PROBLEM A - Recast the rows as a two-column CSV with the columns request and answer, giving one row per request. Begin at the line that has "838x395 pixels. Task: Click" and stop after the last of the rows, putting each field in quotes, turning line breaks into spaces and leaving the pictures out.

SOURCE EXCERPT -
Hans Bertil August Antonsson (19 July 1921 – 27 November 2006) was a Swedish heavyweight wrestler. He competed at the 1948, 1952 and 1960 Summer Olympics in freestyle wrestling and won silver medals in 1948 and 1952. In 1956 he entered the Greco-Roman contest instead and finished fifth.

Antonsson took up wrestling at age 14, began competing aged 17, and retired at 47. Besides Olympic medals he won three world, two European and 24 national titles. At the 1953 World Greco-Roman Championships he dominated the reigning Olympic champion Johannes Kotkas, who was 30 kg heavier than Antonsson; he won the world title and was awarded the Svenska Dagbladet Gold Medal later that year.

In retirement, for many years Antonsson headed his native club Trollhättans and refereed wrestling competitions. His brother Bengt and nephew Hans were also prominent wrestlers.

Dataset rows:

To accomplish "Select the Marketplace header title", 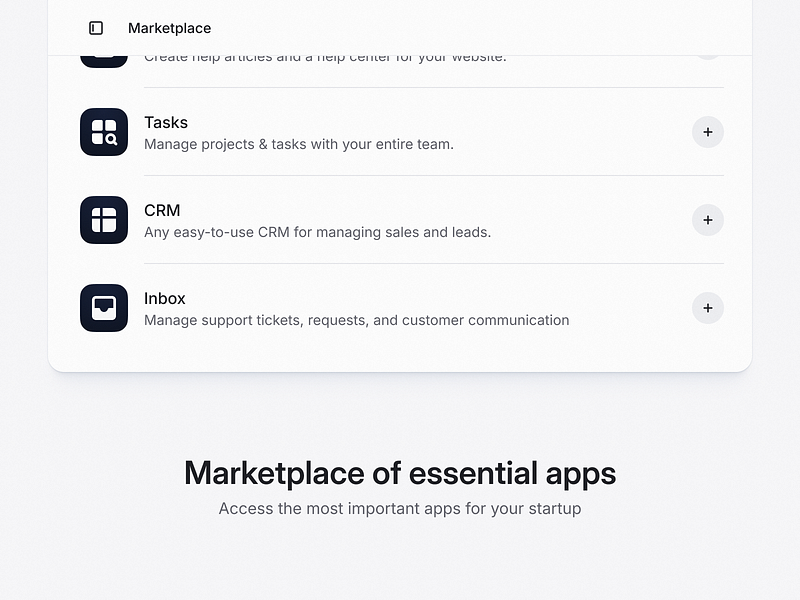I will [169, 28].
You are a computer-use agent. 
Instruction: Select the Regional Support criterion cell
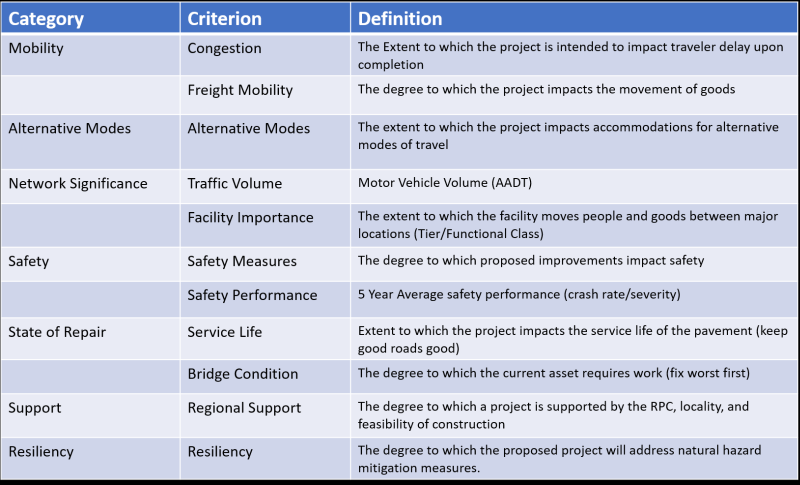[244, 408]
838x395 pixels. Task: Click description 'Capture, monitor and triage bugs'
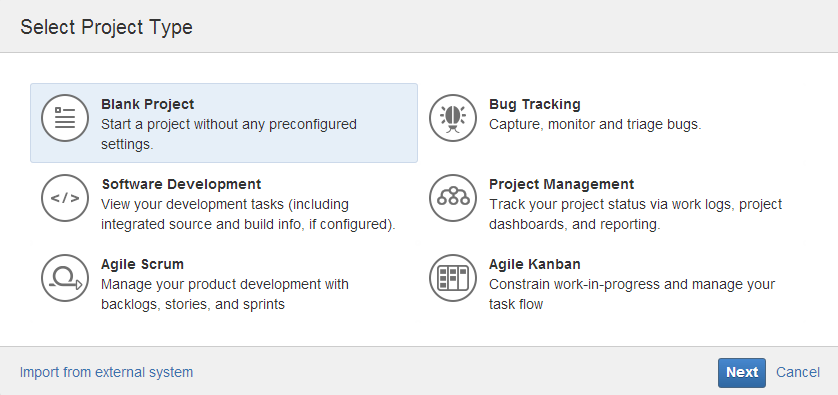[x=595, y=125]
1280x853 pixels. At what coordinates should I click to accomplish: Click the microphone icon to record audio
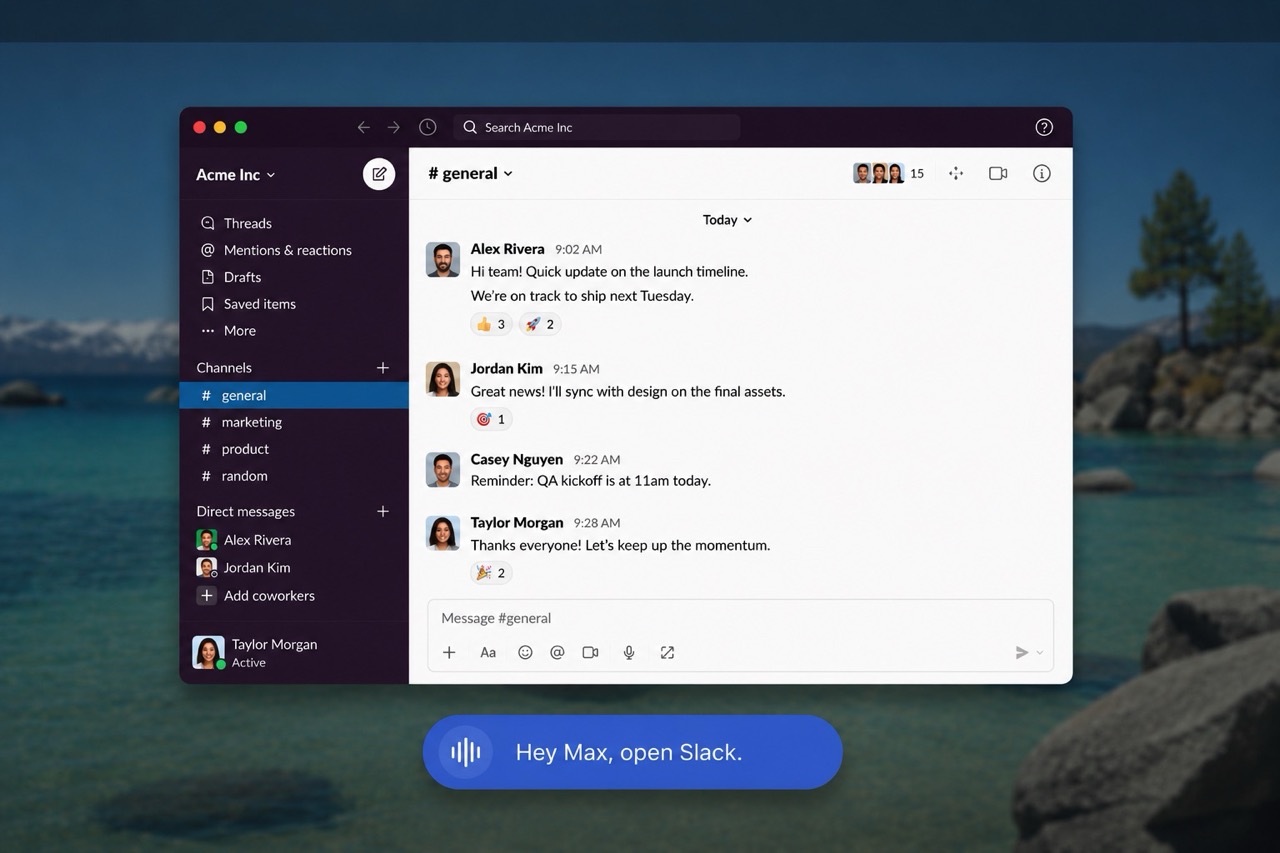(x=629, y=652)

PROBLEM B - Rewrite the passage on Hans Antonsson, beginning at the words "Antonsson took up" and stopping after "also prominent wrestlers.", with "refereed" replaced by "officiated".

TASK ANSWER A -
request,answer
"838x395 pixels. Task: Click description 'Capture, monitor and triage bugs'","[x=595, y=125]"
"1280x853 pixels. At what coordinates should I click to accomplish: Click the microphone icon to record audio","(x=629, y=652)"

TASK ANSWER B -
Antonsson took up wrestling at age 14, began competing aged 17, and retired at 47. Besides Olympic medals he won three world, two European and 24 national titles. At the 1953 World Greco-Roman Championships he dominated the reigning Olympic champion Johannes Kotkas, who was 30 kg heavier than Antonsson; he won the world title and was awarded the Svenska Dagbladet Gold Medal later that year.

In retirement, for many years Antonsson headed his native club Trollhättans and officiated wrestling competitions. His brother Bengt and nephew Hans were also prominent wrestlers.